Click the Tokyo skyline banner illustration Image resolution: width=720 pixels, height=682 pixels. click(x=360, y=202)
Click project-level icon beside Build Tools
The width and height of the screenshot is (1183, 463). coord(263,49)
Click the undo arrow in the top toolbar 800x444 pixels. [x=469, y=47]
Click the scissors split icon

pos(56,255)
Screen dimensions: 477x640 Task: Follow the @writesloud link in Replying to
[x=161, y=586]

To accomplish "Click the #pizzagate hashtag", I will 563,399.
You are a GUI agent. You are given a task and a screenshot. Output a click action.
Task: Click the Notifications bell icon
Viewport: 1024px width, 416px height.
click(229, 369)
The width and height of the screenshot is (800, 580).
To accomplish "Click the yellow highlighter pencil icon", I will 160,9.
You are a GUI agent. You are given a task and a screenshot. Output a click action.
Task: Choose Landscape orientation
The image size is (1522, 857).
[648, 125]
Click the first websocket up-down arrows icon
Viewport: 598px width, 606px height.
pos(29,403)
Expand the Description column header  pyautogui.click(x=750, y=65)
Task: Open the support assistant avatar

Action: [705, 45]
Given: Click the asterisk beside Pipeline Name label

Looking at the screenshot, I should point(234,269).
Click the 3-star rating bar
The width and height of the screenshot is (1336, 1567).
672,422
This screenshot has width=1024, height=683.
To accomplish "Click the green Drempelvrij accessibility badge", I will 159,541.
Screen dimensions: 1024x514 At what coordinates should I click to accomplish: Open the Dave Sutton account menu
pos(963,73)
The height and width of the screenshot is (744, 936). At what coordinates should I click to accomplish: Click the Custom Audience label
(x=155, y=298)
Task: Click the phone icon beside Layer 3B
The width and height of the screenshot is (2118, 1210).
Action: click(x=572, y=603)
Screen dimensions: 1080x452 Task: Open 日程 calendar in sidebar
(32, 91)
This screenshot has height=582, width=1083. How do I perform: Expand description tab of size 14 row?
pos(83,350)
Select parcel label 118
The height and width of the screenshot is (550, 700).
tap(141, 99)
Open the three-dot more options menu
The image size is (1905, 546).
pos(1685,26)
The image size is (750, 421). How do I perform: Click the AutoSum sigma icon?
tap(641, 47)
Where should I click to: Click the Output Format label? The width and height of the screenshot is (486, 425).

YOUR OBJECTIVE ▸
Would you repeat the lines from the one containing "This screenshot has width=1024, height=683." through the end of the data, exactly, with nothing before or after them?

REPLY TO THE EXERCISE ▸
This screenshot has width=1024, height=683.
To accomplish "Click the green Drempelvrij accessibility badge", I will 159,541.
Screen dimensions: 1024x514 At what coordinates should I click to accomplish: Open the Dave Sutton account menu
pos(963,73)
The height and width of the screenshot is (744, 936). At what coordinates should I click to accomplish: Click the Custom Audience label
(x=155, y=298)
Task: Click the phone icon beside Layer 3B
The width and height of the screenshot is (2118, 1210).
Action: click(x=572, y=603)
Screen dimensions: 1080x452 Task: Open 日程 calendar in sidebar
(32, 91)
This screenshot has height=582, width=1083. How do I perform: Expand description tab of size 14 row?
pos(83,350)
Select parcel label 118
The height and width of the screenshot is (550, 700).
tap(141, 99)
Open the three-dot more options menu
The image size is (1905, 546).
pos(1685,26)
The image size is (750, 421). How do I perform: Click the AutoSum sigma icon?
tap(641, 47)
Where should I click to: Click the Output Format label? The width and height of the screenshot is (486, 425).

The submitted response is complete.